Performance is an essential parameter to consider when you're designing any piece of software. It is particularly important when it comes to what happens behind-the-scenes.

We, as developers and technologists, adopt multiple tweaks and implementations in order to improve performance. This is where caching comes into play.

Caching is defined as a mechanism to store data or files in a temporary storage location from where it can be instantly accessed whenever required.

Caching has become a must have in web applications nowadays. We can use Redis to supercharge our web APIs - which are built using Node.js and MongoDB.

"Caching would apparently still play a super important role 100 to 200 years down the line."

Redis: A Layman's Overview

Redis, according to the official documentation, is defined as an in-memory data structure store which is used as a database, message broker, or cache storage. It supports data structures such as strings, hashes, lists, sets, sorted sets with range queries, bitmaps, hyperloglogs, geospatial indexes with radius queries and streams.

Okay, that is quite a lot of data structures right there. Just to make it simple, almost all the data structures supported can be condensed into one form of string or the other. You will get more clarity as we run through the implementation.

But one thing is clear. Redis is powerful, and when used properly can make our applications not only faster but amazingly efficient. Enough talk. Let's get our hands dirty.

Let's Talk Code

Before we start off, you will need to get redis setup in your local system. You can follow this quick setup process to get redis up and running.

Done? Cool.
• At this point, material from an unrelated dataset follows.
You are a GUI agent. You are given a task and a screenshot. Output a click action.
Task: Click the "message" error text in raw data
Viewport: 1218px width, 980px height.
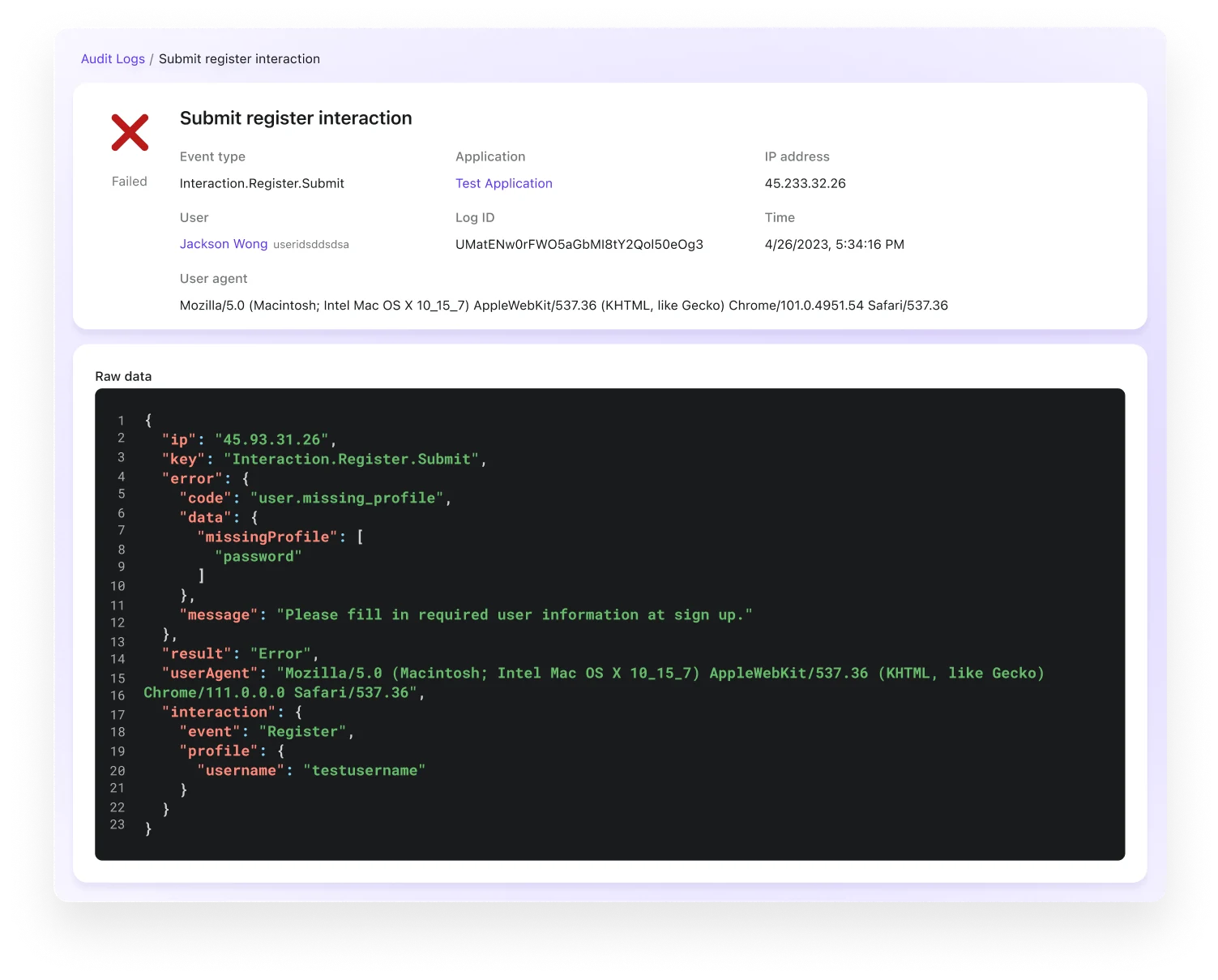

Let's start. We have a simple application created in Express which makes use of an instance in MongoDB Atlas to read and write data from.

We have two major APIs created in the /blogs route file.

...

// GET - Fetches all blog posts for required user
blogsRouter.route('/:user')
    .get(async (req, res, next) => {
        const blogs = await Blog.find({ user: req.params.user });

        res.status(200).json({
            blogs,
        });
    });

// POST - Creates a new blog post
blogsRouter.route('/')
    .post(async (req, res, next) => {
        const existingBlog = await Blog.findOne({ title: req.body.title });

        if (!existingBlog) {
            let newBlog = new Blog(req.body);

            const result = await newBlog.save();

            return res.status(200).json({
                message: `Blog ${result.id} is successfully created`,
                result,
            });
        }

        res.status(200).json({
            message: 'Blog with same title exists',
        });
    });
    
...
./routes/blogs.js

Sprinkling Some Redis Goodness

We start off by downloading the npm package redis to connect to the local redis server.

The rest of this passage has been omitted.